**What is required**
Reproduce the material verbatim, from the line containing "The width and" through the end of the material, omitting the pictures.

========================

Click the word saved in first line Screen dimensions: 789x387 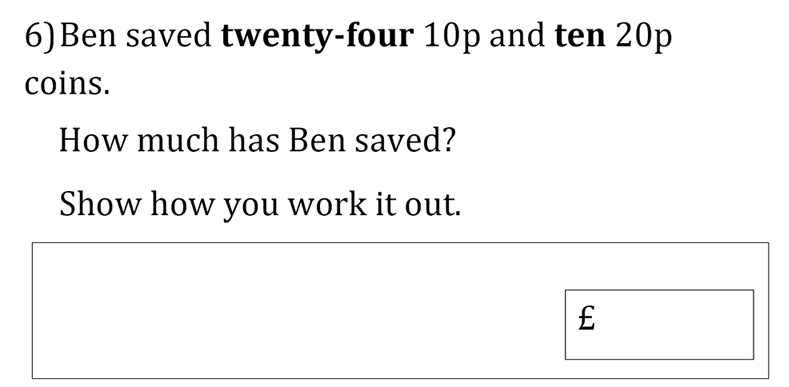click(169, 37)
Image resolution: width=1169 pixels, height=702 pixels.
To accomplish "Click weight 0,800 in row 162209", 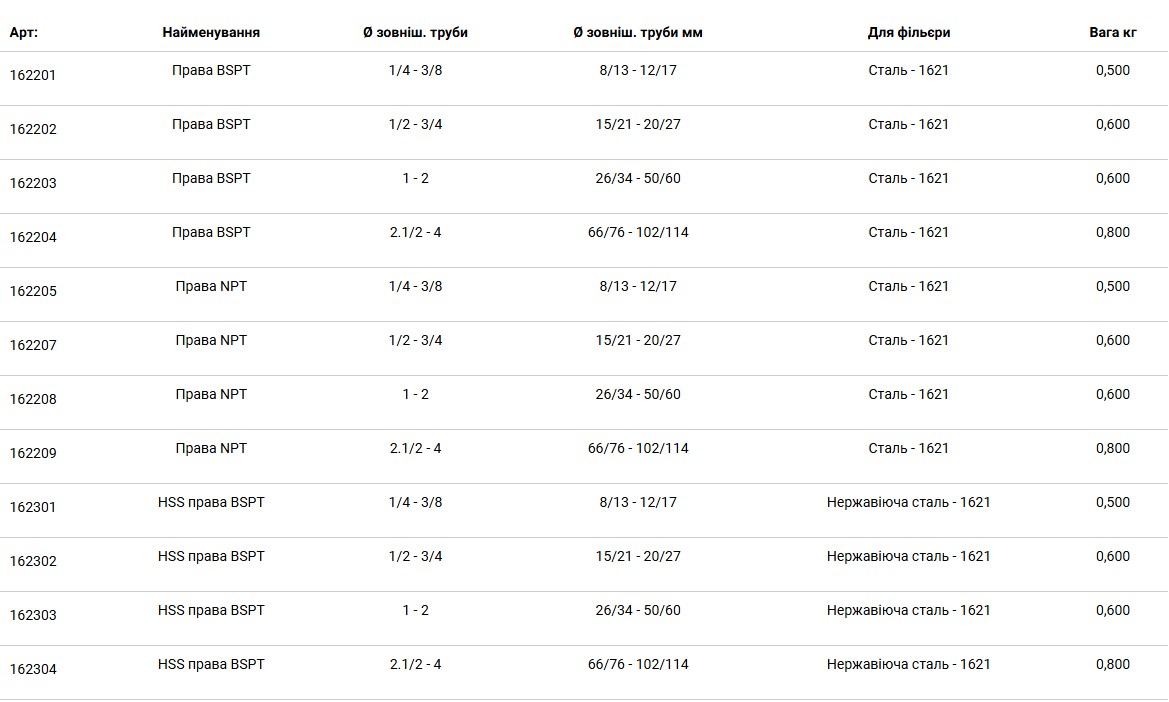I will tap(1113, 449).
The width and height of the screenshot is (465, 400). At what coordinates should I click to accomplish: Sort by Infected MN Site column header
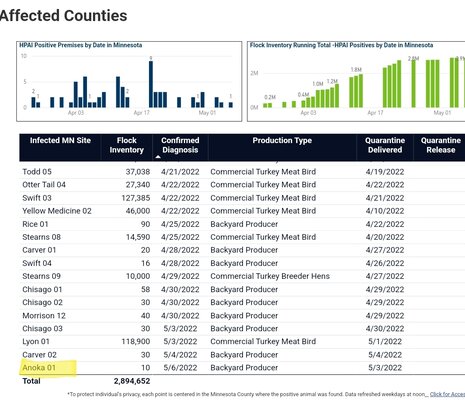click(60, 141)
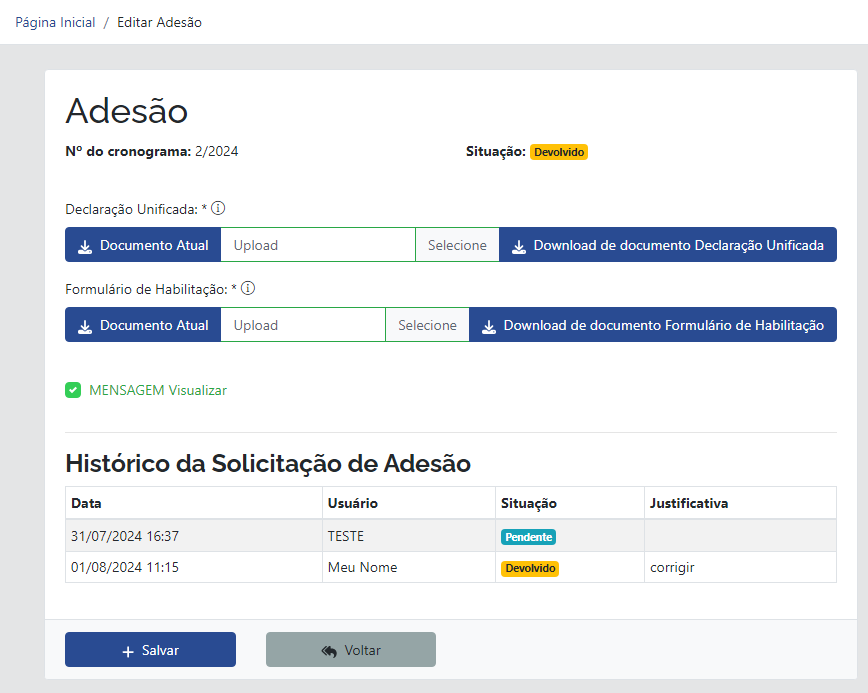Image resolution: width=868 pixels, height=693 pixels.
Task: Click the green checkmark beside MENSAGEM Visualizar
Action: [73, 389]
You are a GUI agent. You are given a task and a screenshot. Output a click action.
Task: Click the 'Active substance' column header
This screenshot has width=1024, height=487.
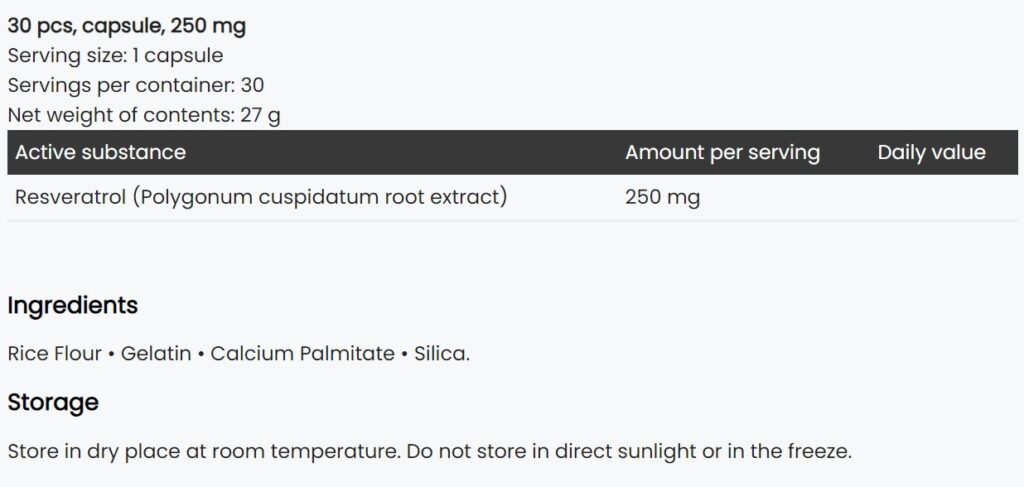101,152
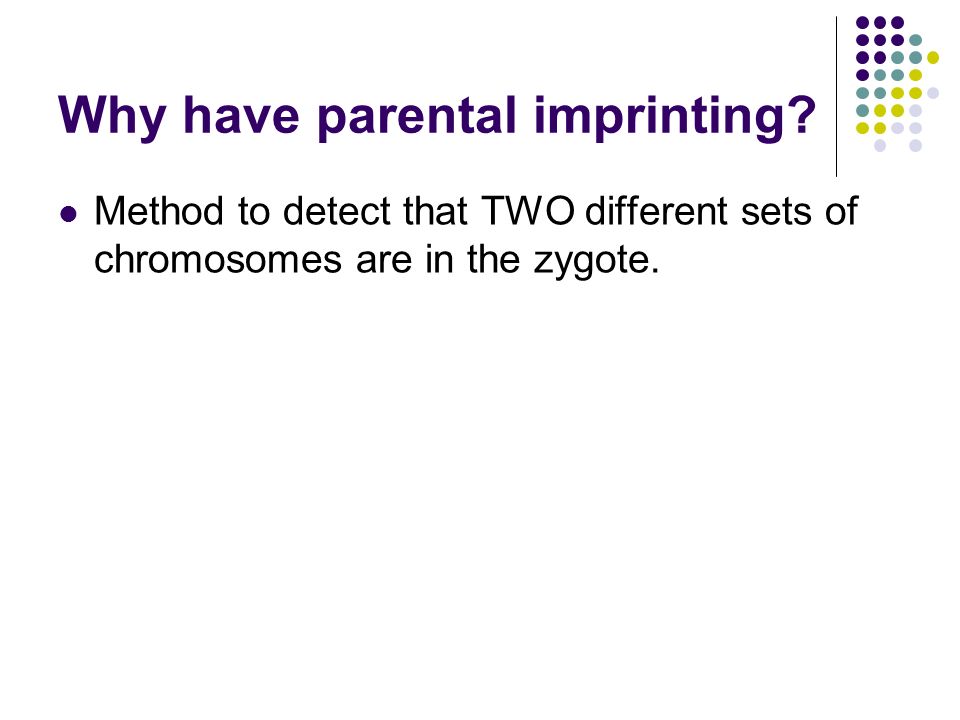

========================

**Answer for the task**
The width and height of the screenshot is (465, 400). At what coordinates should I click to accomplish: Sort by Infected MN Site column header
click(60, 141)
Image resolution: width=868 pixels, height=693 pixels.
Task: Click the green checkmark beside MENSAGEM Visualizar
Action: [73, 389]
You are a GUI agent. You are given a task and a screenshot. Output a click action.
Task: Click the 'Active substance' column header
This screenshot has width=1024, height=487.
101,152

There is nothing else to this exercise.